First off we need to create some data source references to the actual objects we previously uploaded, I’m going to assume you have already setup your provider and have a working terraform config.
variable "lambda_bundles_s3" {
type = string
default = "lambdabundlesbucket12345-eu-west-2
}
data "aws_s3_object" "helloworld" {
bucket = var.lambda_bundles_s3
key = "helloworld.zip"
}
data "aws_s3_object" "helloworld-sha256" {
bucket = var.lambda_bundles_s3
key = "helloworld.sha256.txt"
}
We can now add the Terraform to deploy the Lambda itself:
resource "aws_lambda_function" "helloworld" {
function_name = "helloworld"
role = aws_iam_role.helloworld.arn
runtime = "nodejs18.x"
s3_bucket = var.lambda_bundles_s3
s3_key = data.aws_s3_object.helloworld.key
source_code_hash = chomp(data.aws_s3_object.helloworld-sha256.body)
}
data "aws_iam_policy_document" "helloworld" {
statement {
effect = "Allow"
principals {
type = "Service"
identifiers = ["lambda.amazonaws.com"]
}
actions = ["sts:AssumeRole"]
}
}
resource "aws_iam_role" "helloworld" {
name = "helloworld-role"
assume_role_policy = data.aws_iam_policy_document.helloworld.json
}
This should be enough for us to get the Lambda deployed successfully. Notice the source_code_hash option, this reads the content of the hash file we generated earlier with chomp cleaning any unwanted newlines at the end. I had tried multiple combinations of hash comparison but this is the only one I found to successfully work.
It’s worth mentioning the fact we’ve created a role in the Terraform also, this is a requirement and sometimes taken care of by tools like Serverless Framework. I personally prefer having that finer grain control of things like roles to ensure we follow the least privilege principals. Here we’ve just created a basic role but you would extend it to access resources required by the Lambda such as dynamodb access etc. This goes for other related resources such as triggers, like EventBridge rules.

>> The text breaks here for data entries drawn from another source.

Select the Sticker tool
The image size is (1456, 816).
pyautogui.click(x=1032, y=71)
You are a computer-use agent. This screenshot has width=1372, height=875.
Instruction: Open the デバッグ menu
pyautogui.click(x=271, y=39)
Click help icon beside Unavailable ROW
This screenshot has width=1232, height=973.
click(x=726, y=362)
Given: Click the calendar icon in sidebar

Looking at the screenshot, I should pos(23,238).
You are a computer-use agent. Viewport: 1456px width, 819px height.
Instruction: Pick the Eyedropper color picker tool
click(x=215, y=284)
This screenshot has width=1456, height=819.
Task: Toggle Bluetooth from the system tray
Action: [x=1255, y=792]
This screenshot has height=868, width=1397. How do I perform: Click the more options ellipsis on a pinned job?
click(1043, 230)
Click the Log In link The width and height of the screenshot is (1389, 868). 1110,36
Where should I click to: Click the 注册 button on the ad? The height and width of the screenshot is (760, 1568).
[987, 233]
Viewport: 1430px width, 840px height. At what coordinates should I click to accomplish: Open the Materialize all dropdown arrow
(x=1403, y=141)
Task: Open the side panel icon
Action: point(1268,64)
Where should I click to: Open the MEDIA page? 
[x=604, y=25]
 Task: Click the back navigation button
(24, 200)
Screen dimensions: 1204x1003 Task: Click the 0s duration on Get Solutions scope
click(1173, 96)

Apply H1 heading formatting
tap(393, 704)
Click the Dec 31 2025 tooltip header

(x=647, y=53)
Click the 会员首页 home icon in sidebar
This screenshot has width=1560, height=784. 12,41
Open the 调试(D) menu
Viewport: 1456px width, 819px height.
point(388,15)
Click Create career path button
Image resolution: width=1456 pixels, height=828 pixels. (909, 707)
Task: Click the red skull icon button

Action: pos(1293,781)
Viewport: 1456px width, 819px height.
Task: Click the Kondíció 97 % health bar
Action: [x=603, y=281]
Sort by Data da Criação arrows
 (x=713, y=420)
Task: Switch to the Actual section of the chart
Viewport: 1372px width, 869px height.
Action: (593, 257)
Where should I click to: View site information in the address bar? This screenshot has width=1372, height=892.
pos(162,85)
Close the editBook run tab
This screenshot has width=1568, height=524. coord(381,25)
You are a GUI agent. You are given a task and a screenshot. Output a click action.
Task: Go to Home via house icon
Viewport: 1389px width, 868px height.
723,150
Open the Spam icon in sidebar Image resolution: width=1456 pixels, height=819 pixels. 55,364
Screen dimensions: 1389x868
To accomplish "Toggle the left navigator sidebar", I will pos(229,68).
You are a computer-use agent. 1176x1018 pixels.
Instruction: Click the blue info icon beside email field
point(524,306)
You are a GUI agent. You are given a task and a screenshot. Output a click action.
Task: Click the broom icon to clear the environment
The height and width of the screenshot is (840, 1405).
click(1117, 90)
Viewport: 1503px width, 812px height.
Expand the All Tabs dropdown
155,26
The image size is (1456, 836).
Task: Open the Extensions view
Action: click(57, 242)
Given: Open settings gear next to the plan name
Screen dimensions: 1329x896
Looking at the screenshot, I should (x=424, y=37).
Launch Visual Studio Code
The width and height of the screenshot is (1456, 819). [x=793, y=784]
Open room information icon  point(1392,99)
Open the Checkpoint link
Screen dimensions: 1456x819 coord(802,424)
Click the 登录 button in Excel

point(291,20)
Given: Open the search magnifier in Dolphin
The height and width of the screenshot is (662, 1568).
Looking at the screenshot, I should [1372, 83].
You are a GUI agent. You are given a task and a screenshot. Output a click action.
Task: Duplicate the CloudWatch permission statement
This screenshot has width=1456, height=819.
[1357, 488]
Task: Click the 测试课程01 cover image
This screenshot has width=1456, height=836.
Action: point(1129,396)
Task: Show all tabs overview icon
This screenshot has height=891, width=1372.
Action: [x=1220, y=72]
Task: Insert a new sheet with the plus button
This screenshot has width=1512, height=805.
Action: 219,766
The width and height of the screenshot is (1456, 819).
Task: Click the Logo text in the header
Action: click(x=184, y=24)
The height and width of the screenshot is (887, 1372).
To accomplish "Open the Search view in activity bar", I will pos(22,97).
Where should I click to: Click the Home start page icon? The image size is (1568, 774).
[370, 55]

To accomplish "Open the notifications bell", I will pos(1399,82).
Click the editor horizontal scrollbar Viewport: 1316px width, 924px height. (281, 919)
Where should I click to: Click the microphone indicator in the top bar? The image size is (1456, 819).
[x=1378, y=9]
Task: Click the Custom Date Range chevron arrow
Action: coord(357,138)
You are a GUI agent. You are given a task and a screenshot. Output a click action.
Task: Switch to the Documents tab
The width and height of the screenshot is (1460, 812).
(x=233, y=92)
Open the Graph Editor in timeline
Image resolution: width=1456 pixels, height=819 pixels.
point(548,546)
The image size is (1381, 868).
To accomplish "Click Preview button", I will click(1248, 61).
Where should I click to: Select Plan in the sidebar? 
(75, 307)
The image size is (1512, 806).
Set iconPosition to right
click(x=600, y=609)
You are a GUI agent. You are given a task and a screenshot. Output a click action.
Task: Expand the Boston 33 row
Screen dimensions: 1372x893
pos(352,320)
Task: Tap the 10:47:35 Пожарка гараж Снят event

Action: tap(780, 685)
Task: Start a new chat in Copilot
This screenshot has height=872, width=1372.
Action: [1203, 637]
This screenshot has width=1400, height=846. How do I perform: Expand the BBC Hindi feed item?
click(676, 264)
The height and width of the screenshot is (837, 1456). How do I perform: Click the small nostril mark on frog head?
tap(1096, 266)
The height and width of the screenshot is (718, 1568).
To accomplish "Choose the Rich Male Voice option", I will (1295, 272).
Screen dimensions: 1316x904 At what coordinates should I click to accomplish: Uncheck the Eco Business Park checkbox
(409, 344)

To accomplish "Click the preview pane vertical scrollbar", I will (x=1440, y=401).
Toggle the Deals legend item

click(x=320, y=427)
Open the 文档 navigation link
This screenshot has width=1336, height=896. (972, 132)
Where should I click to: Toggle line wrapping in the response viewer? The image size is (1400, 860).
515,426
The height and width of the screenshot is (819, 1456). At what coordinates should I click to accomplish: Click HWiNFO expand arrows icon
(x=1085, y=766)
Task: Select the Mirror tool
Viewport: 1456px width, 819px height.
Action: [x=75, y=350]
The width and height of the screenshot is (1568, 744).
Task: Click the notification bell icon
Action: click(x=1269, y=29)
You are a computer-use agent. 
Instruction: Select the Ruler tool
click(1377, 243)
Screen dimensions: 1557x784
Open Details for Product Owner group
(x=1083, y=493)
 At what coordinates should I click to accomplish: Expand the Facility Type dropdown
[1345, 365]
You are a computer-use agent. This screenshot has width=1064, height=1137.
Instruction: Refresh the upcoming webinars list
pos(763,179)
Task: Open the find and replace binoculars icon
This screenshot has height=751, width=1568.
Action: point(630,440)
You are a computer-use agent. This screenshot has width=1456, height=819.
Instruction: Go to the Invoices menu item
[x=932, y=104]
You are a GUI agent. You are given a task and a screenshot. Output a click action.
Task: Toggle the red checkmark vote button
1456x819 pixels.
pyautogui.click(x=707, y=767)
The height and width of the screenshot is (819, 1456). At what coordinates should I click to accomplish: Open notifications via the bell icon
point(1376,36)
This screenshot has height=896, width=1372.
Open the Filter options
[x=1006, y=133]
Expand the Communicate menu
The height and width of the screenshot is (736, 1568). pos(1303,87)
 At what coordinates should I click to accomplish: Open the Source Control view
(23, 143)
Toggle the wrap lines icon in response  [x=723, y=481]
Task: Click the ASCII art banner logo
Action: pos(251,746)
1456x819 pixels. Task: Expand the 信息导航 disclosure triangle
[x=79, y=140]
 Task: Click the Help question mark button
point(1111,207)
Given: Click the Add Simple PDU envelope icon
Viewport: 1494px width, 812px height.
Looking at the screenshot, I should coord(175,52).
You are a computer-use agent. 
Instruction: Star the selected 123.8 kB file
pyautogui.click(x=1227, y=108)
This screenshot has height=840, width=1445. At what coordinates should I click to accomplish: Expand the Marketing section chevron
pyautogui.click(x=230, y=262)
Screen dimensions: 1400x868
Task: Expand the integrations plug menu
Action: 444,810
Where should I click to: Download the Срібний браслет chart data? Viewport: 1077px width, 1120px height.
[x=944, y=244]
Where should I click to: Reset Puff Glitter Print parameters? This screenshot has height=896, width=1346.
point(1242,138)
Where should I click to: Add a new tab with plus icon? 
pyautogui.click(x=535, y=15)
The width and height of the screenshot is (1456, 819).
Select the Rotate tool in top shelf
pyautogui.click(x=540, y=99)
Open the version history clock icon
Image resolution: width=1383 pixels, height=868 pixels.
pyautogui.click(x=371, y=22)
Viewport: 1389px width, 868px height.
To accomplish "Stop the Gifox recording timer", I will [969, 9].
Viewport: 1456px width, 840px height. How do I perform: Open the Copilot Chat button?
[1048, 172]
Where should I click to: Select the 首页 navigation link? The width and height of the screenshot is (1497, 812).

Taking this now one step further, I use a secondary pipeline (AWS Codebuild) to deploy the terraform.
version: 0.2
env:
parameter-store:
bootstrap: bootstrap
phases:
install:
runtime-versions:
nodejs: latest
commands:
- curl -s -qL -o terraform_install.zip https://releases.hashicorp.com/terraform/1.5.5/terraform_1.5.5_linux_amd64.zip
- unzip terraform_install.zip -d /usr/bin
- chmod +x /usr/bin/terraform
- export
- terraform init -no-color
- terraform plan -no-color
- |
if expr "${APPLY}" : "true" >/dev/null; then
terraform apply -auto-approve -no-color
fi
As previously mentioned, this all depends on a fully configured Terraform stack, with statefile configuration and AWS permissions from the pipeline in question so is only served as an example of how to perform the above tasks. I’m hopefully going to be putting together a video series on building a sample microservices app with the above being part of the equation.
To conclude, here we’ve created a simple Lambda function in AWS using Terraform. The code itself was built, bundled and stored prior to deployment so it was a known entity or artefact. This is a much safer method of building applications, or more specifically microservices as the deployment to multiple environments won’t vary so can be confidently smoke tested after deployment with the expectation of the same results. Both the build/bundle and deployment are handled via pipelines, so although very automated strict controls can also be included to make sure code is only released on approval or code scanning success.